# Java2UML



## Onnur (1. Apr 2010)

Hey,

kann mir jemand eine gute Software verraten die aus fertigen Java-Code UML Diagramme erstellen kann? Bitte kein Eclipse-Plugin, dies benutze ich nicht. Netbeans hat leider vor einigen Versionen die UML-Unterstützung eingestellt.


----------



## faetzminator (1. Apr 2010)

Du könntest auch Eclipse installieren, nur um die UMLs zu generieren  Da gäbs nämlich wirklich Plugins


----------



## joschu (21. Apr 2010)

Welches Plugin (bzw. welche Plugins) wäre hier denn empfehlenswert?
Suche Zwecks reverse engineering genau solch ein Plugin, dass mir aus einem gegebenen (umfangreichen) Java Quellcode UML-Diagramme erstellen kann.

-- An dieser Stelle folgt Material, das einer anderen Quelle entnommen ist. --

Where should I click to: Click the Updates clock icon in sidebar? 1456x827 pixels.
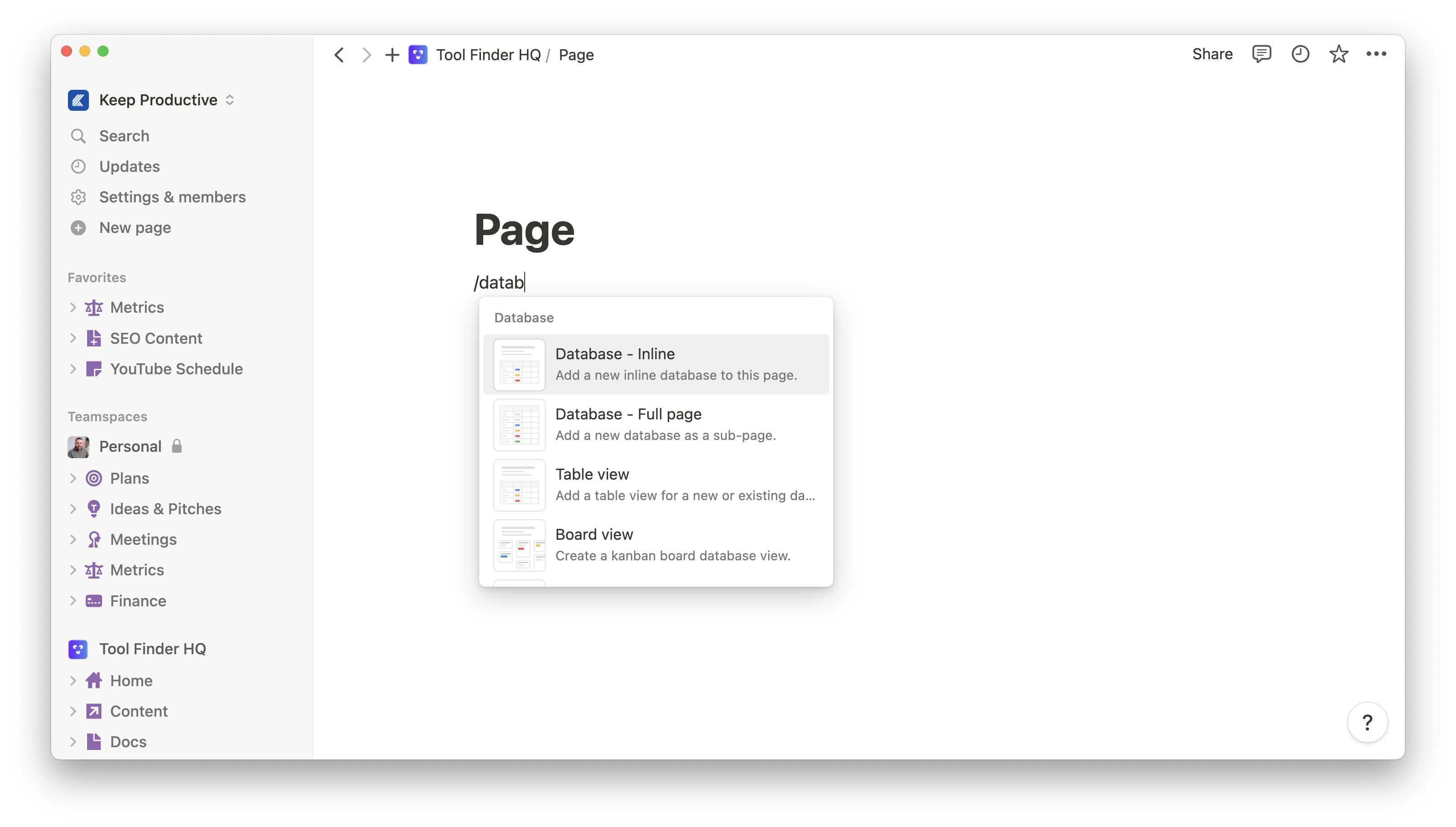click(x=78, y=166)
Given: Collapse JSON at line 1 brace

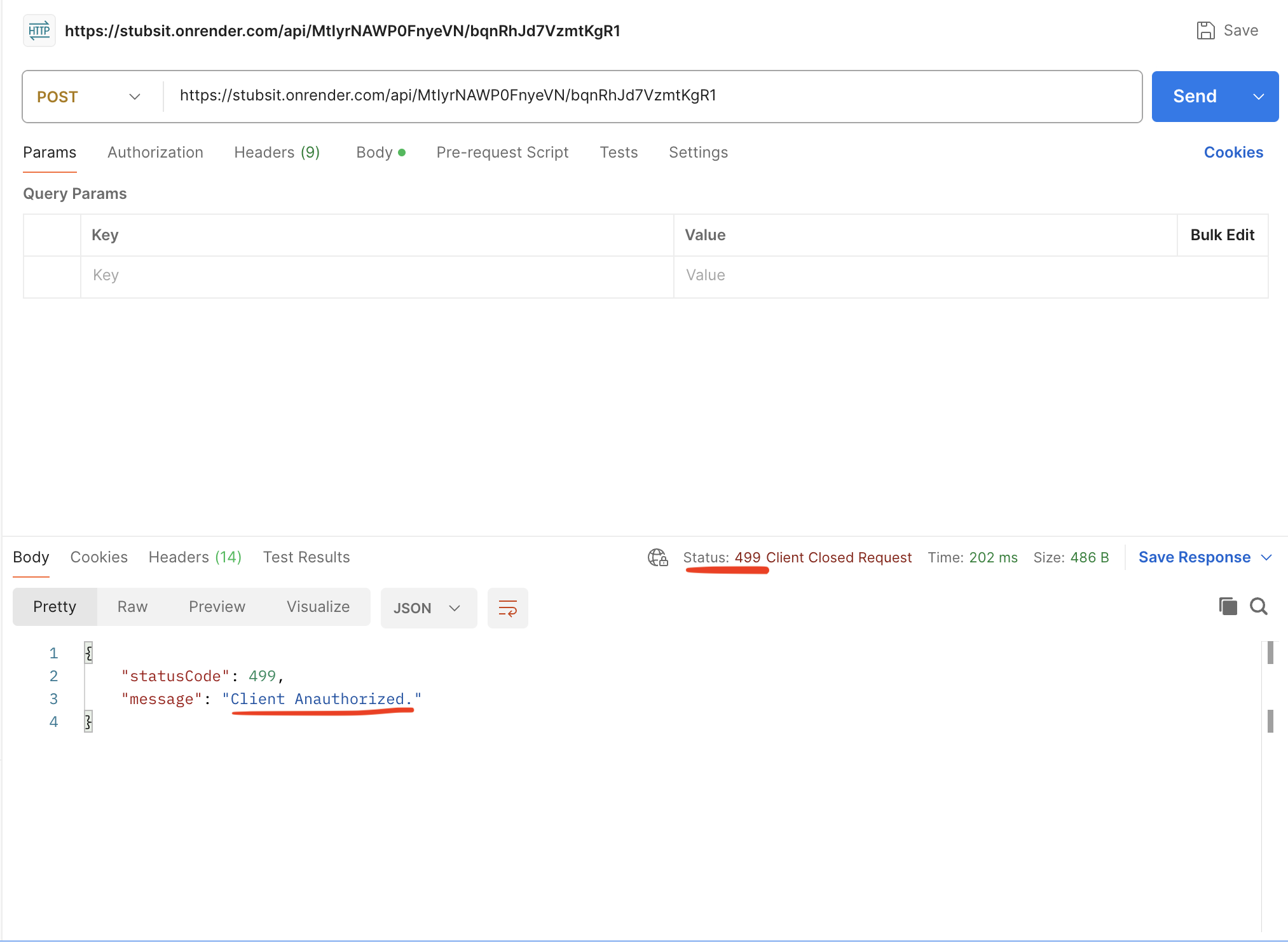Looking at the screenshot, I should (x=88, y=653).
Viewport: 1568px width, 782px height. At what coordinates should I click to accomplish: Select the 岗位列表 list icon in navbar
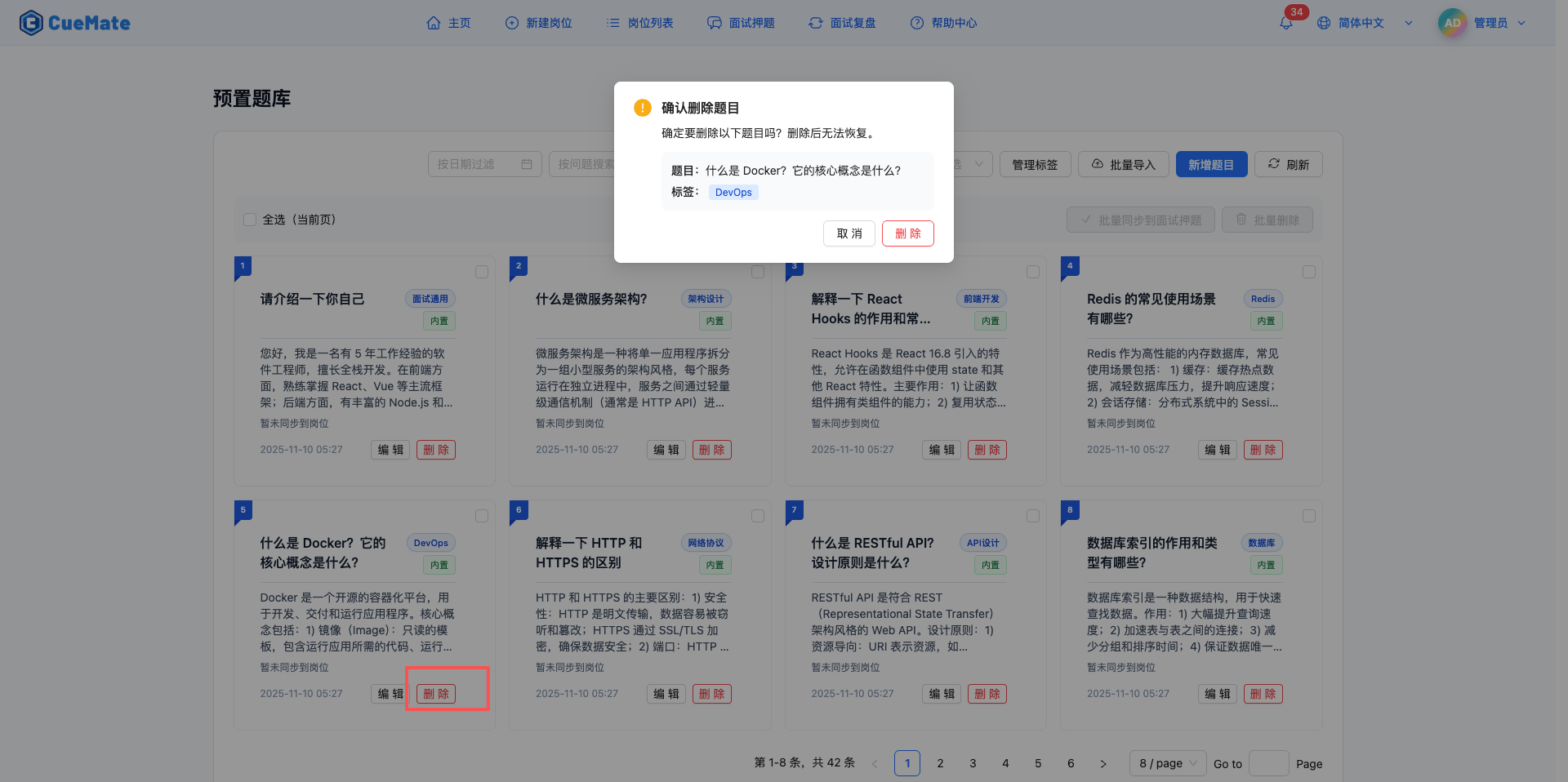click(611, 23)
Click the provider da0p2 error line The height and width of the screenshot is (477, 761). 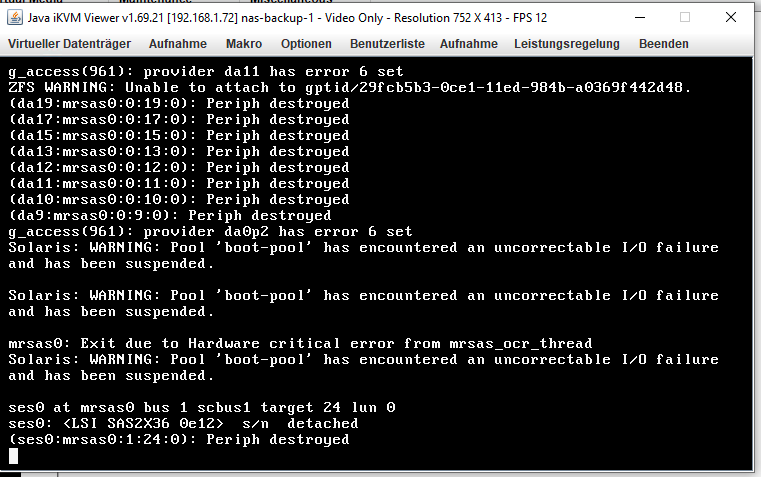tap(210, 231)
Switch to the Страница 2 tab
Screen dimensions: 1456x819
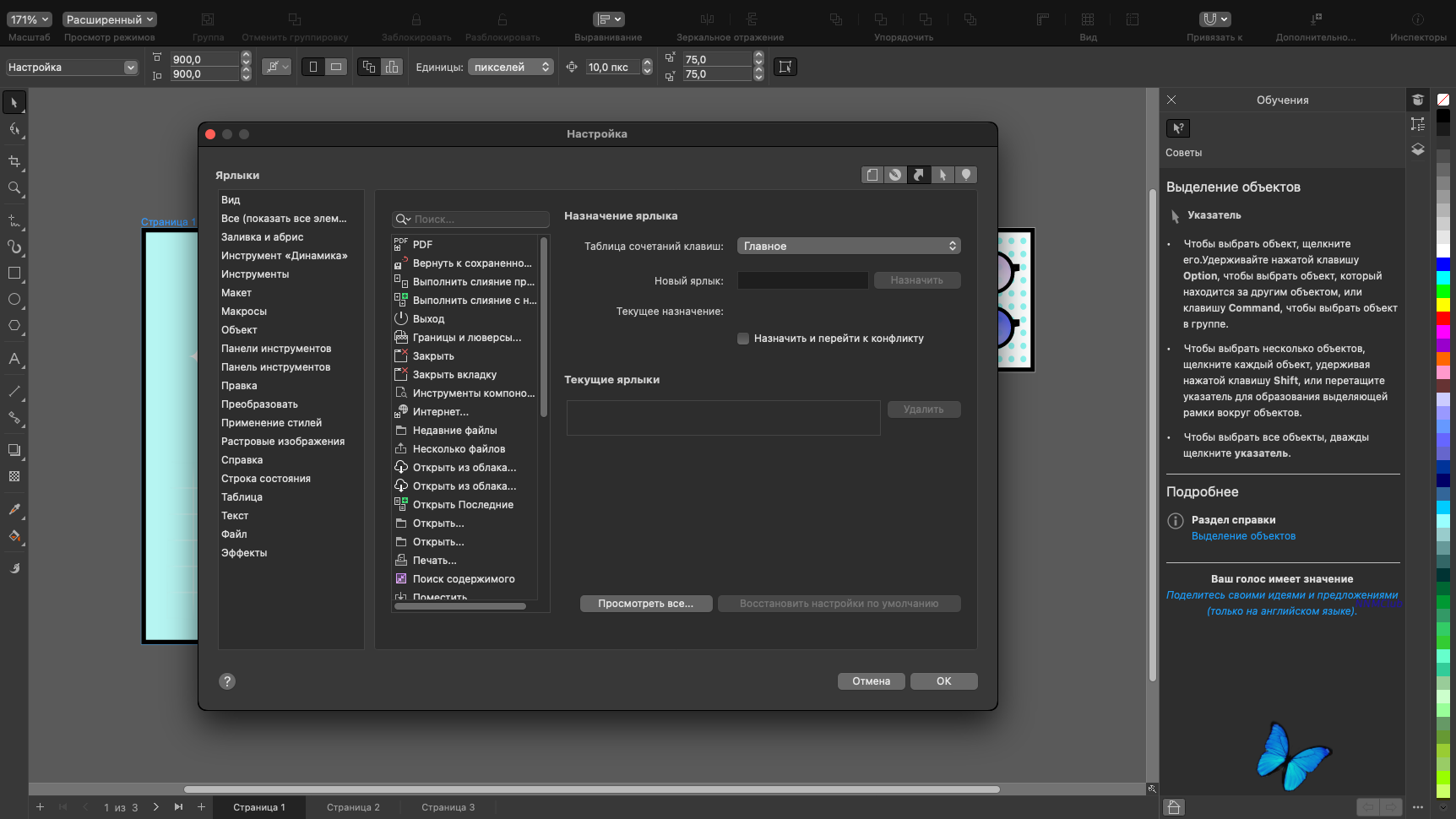pyautogui.click(x=353, y=807)
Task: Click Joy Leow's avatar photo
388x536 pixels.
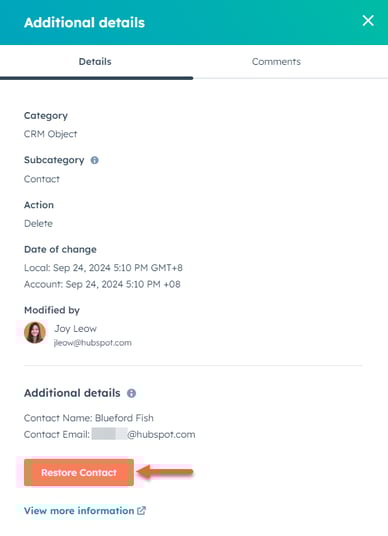Action: point(35,333)
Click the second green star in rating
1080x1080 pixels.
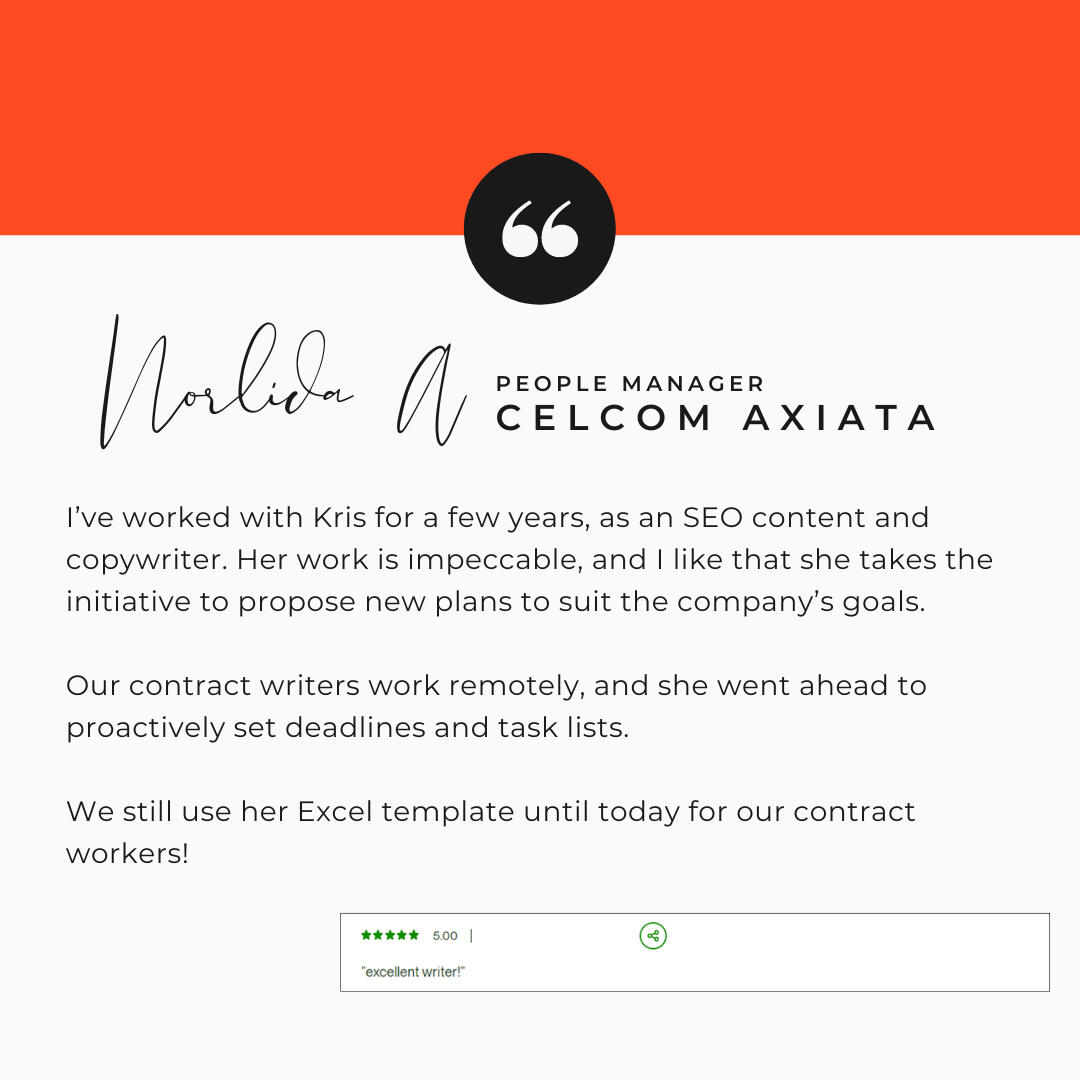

Anforderungen: Sollte kostenlos sein und mit umfangreicheren Projekten umgehen können.

Danke


----------



## MarderFahrer (21. Apr 2010)

Also ich kann ESSModel empfehlen. 
Ist eine einzelne .exe. Braucht man also nicht installieren.
Außerdem war es mal kommerzielle Software aber mittlerweile wird sie als Open Source über die GPL verteilt. Ich finde die SW macht gaz brauchbare Diagramme.

Hier ein Link: ESS-Model


----------